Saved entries
================================

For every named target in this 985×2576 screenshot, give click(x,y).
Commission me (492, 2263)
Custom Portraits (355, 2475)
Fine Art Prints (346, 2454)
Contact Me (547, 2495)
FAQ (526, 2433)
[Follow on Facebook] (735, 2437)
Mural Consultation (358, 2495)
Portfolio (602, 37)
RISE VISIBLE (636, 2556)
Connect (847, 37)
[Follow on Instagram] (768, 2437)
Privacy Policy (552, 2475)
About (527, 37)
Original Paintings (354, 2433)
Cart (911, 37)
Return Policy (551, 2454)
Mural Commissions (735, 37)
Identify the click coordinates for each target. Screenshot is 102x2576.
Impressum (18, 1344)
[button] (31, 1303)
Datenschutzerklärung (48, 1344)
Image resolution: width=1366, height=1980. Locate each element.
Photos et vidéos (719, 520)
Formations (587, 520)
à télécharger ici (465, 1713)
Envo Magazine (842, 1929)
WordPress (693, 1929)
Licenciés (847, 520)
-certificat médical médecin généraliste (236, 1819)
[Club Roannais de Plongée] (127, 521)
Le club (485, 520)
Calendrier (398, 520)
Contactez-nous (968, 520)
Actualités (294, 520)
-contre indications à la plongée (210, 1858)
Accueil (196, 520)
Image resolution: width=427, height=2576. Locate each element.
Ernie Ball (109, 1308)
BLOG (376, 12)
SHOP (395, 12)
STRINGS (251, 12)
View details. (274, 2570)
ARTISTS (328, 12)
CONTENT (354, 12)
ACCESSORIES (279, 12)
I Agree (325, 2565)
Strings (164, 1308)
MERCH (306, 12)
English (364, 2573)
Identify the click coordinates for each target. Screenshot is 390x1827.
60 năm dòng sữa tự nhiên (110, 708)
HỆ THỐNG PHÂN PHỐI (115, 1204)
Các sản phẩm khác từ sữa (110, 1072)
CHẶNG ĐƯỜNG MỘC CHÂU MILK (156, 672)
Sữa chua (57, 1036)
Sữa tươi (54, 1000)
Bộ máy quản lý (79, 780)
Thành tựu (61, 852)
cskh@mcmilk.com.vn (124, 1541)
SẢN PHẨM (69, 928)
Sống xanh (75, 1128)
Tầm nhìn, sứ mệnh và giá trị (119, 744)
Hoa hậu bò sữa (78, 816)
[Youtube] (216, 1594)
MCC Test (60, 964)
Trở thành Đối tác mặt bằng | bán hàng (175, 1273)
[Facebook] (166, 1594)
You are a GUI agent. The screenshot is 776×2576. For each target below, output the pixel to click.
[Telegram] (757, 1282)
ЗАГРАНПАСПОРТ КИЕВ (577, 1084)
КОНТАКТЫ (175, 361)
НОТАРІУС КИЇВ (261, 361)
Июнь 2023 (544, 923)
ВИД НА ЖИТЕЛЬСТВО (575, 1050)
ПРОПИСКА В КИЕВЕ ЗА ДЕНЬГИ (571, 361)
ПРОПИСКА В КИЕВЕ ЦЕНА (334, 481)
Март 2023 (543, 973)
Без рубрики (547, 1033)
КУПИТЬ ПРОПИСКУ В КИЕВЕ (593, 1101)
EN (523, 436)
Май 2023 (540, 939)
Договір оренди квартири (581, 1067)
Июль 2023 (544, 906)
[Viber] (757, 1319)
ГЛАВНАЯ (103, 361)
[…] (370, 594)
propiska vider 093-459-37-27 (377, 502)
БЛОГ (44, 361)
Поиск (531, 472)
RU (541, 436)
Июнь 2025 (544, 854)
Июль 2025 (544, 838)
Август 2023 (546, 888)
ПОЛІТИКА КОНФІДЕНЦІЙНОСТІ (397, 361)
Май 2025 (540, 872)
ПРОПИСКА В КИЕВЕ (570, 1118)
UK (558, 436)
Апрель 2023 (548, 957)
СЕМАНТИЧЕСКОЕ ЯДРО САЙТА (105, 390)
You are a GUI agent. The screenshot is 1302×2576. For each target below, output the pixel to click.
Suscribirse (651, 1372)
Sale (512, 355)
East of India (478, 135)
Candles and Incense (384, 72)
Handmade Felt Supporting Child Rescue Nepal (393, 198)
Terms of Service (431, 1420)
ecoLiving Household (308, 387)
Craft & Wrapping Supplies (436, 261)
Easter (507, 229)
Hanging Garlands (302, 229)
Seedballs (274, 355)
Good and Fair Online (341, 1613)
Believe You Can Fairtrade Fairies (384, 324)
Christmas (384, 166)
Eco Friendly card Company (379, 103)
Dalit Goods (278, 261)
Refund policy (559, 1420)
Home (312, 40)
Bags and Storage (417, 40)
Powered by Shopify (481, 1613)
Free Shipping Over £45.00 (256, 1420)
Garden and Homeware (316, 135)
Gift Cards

================================

Task to complete = The lines holding the word "Follow" are the answer. Pull them out of the records and copy them.

Exercise output =
[Follow on Facebook] (735, 2437)
[Follow on Instagram] (768, 2437)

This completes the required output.